STATED PROBLEM: Please copy out the rows below verbatim, starting at the line that contains "Open File Explorer from the taskbar" and stopping after the line that contains "click(649, 279)". Include both of those lines and nothing else.

(Target position rows)
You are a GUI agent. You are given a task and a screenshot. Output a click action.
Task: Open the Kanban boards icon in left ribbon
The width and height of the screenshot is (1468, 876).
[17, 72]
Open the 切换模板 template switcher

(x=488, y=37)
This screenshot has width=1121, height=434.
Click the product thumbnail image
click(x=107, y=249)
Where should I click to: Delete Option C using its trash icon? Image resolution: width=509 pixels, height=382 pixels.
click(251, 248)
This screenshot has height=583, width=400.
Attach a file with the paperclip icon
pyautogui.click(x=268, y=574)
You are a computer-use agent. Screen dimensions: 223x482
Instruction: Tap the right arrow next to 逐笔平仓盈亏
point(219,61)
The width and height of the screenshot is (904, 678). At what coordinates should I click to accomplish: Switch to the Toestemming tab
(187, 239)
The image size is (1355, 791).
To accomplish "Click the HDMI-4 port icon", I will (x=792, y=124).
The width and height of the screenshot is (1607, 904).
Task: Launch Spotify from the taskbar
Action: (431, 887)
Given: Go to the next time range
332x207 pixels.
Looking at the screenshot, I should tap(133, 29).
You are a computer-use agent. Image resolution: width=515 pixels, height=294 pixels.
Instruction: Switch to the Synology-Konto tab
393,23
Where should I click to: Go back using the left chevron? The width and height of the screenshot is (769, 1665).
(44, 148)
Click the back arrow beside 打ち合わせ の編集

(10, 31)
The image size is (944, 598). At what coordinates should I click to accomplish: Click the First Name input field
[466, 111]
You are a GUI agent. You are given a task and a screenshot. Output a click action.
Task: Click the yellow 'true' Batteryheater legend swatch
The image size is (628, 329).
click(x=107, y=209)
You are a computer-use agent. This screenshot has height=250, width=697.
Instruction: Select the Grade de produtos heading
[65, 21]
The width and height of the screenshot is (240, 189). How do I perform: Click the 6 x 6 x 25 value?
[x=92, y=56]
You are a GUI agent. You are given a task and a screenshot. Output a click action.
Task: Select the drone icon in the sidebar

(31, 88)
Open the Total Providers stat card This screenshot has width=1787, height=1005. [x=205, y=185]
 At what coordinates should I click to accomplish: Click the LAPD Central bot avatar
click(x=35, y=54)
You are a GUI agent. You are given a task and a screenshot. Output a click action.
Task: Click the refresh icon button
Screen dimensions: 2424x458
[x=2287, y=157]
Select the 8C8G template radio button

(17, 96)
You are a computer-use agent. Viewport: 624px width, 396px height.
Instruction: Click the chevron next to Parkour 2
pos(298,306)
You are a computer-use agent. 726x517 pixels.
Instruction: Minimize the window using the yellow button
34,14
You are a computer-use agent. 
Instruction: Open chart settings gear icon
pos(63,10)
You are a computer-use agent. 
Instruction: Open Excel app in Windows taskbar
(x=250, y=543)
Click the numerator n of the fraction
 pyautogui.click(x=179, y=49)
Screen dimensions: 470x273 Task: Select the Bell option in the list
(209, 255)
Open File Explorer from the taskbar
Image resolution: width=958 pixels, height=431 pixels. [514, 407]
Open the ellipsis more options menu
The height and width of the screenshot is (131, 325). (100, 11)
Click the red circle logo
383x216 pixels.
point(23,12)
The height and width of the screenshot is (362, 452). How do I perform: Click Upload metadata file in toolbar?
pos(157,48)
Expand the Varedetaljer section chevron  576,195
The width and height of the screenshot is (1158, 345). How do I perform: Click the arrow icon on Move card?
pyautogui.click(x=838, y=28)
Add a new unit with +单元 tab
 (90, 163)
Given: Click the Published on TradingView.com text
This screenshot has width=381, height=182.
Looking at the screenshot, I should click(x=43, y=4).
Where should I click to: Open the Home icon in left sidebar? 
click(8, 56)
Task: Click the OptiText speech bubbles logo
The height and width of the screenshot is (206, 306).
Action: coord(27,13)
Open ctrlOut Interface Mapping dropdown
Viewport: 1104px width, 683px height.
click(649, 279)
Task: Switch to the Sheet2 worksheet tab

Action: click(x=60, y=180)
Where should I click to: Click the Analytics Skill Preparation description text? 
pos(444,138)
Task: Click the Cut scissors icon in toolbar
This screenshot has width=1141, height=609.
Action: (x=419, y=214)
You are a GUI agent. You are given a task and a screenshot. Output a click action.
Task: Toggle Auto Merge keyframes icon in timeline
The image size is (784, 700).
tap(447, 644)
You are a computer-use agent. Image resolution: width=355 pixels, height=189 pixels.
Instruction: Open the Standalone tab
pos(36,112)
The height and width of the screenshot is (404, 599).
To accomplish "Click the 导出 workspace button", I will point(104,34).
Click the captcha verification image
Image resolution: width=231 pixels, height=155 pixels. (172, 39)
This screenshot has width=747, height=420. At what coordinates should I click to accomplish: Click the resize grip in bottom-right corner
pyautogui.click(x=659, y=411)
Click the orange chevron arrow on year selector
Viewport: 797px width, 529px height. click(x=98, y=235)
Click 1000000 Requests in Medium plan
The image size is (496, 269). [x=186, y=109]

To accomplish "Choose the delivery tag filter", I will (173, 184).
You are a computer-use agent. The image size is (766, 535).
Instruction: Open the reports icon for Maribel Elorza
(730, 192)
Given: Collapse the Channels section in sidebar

WRITTEN RESPONSE:
Open File Explorer from the taskbar
Image resolution: width=958 pixels, height=431 pixels. [514, 407]
Open the ellipsis more options menu
The height and width of the screenshot is (131, 325). (100, 11)
Click the red circle logo
383x216 pixels.
point(23,12)
The height and width of the screenshot is (362, 452). How do I perform: Click Upload metadata file in toolbar?
pos(157,48)
Expand the Varedetaljer section chevron  576,195
The width and height of the screenshot is (1158, 345). How do I perform: Click the arrow icon on Move card?
pyautogui.click(x=838, y=28)
Add a new unit with +单元 tab
 (90, 163)
Given: Click the Published on TradingView.com text
This screenshot has width=381, height=182.
Looking at the screenshot, I should click(x=43, y=4).
Where should I click to: Open the Home icon in left sidebar? 
click(8, 56)
Task: Click the OptiText speech bubbles logo
The height and width of the screenshot is (206, 306).
Action: coord(27,13)
Open ctrlOut Interface Mapping dropdown
Viewport: 1104px width, 683px height.
click(649, 279)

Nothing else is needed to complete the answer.